This article has been extracted from
THE IMPERIAL GAZETTEER OF INDIA , 1908.
OXFORD, AT THE CLARENDON PRESS.
Note: National, provincial and district boundaries have changed considerably since 1908. Typically, old states, ‘divisions’ and districts have been broken into smaller units, units, and many tahsils upgraded to districts.Many units have since been renamed. Therefore, this article is being posted mainly for its historical value.
A hill tribe inhabeting the uplands of the Shan States of Kengtung, in the extreme east of Burma, and known to the Shans as Kaws. They are the most widely spread community in Kengtung, and in 1901 numbered 26,020 persons. Judged by their language, which possesses no Mon-Anam or Chinese characteristics, the Akhas are probably of Tibeto-Burman origin, and seem to be connected with the trans-Mekong Panna and Lote.
They have long been in contact with the Chinese, occasionally intermarry with them, know the Chinese language, and wear a modified pigtail, but are racially quite distinct. Compared with their neighbours they are tall and dark, and the cast of their features is less typically Mongolian than that of many of the surrounding races.

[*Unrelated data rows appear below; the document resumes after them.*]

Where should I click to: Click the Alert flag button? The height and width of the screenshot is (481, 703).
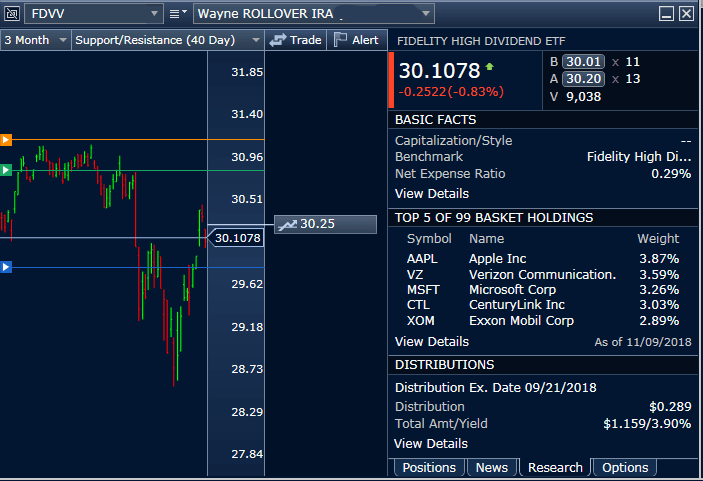[356, 40]
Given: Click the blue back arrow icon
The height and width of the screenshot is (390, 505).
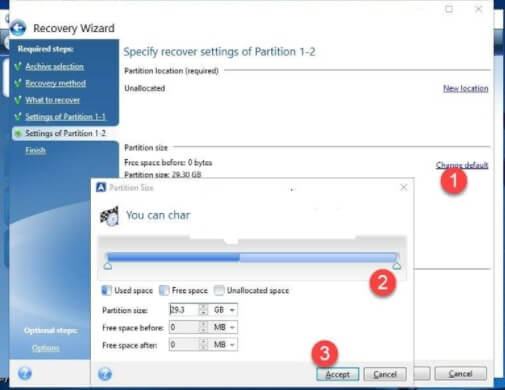Looking at the screenshot, I should [18, 28].
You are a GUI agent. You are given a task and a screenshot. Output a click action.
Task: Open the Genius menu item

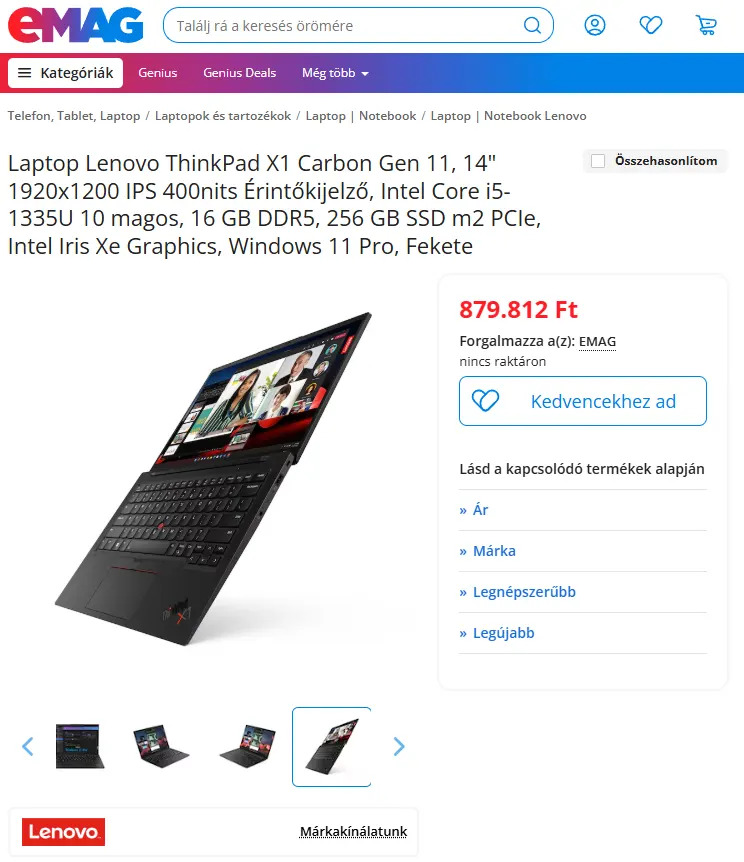click(157, 73)
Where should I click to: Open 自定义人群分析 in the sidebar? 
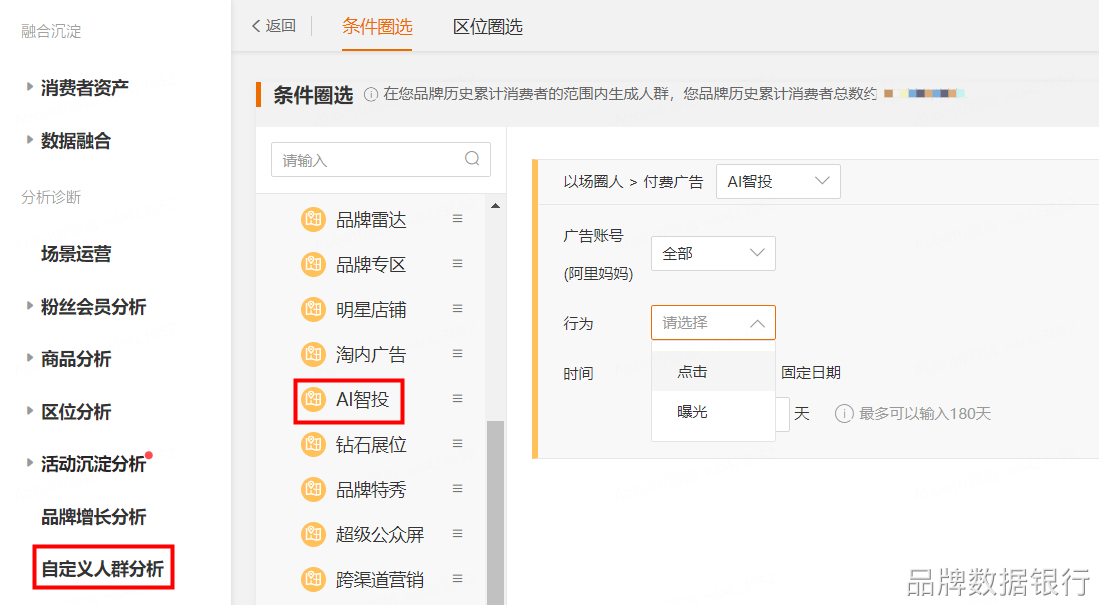[102, 569]
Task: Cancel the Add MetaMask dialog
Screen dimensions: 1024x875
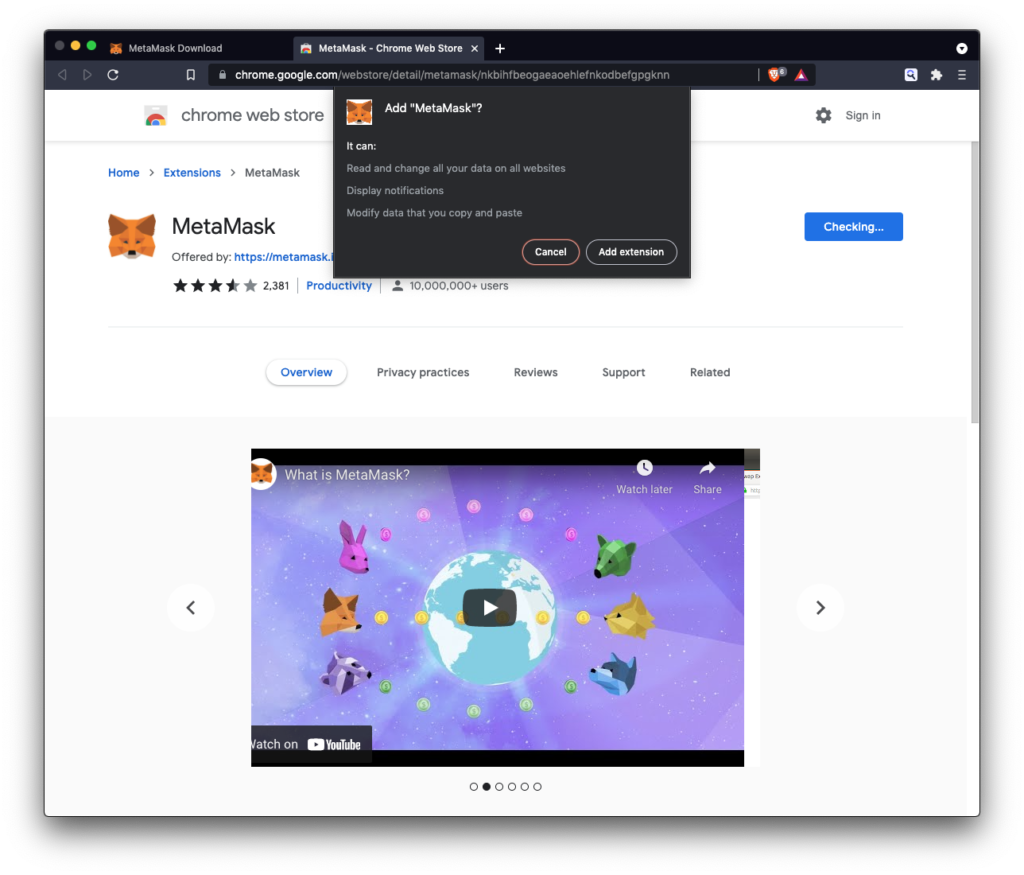Action: click(x=550, y=252)
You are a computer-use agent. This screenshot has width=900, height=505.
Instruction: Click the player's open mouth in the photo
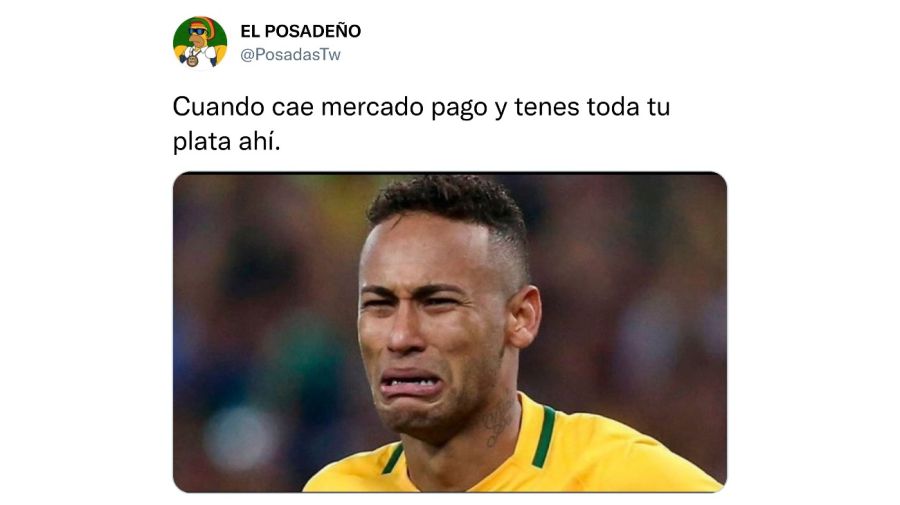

The men's dress differs but little from that of the Shans and Chinese ; the women have a dress of their own, which varies from clan to clan, but of which the most characteristic features are a very short coat, and equally short kilt, cloth leggings, and a head-dress of bamboo framework elaborately decorated. The Akhas cultivate cotton and the opium poppy. Their villages are built at a considerable elevation above the ground, though not at the height chosen by some of the neighbouring hill tribes.
Their houses are of small dimensions and squalid. They are great dog-eaters, and do not confine their attentions to any particular canine breed, as the majority of dog eating communities do.
The religion of the Akhas is spirit or ancestor worship, and offerings to the dead are made at their festivals. The dead are buried and buffaloes are slaughtered at funerals. Their marriage customs are primitive, and unions with persons of other than Akha stock are not unknown.
The Akos, a tribe inhabeting portions of Kengtung, differ somewhat in physical characteristics, in dress, and in language from the Akhas, but are probably connected with them racially. The Akos numbered 1,506 in 1901.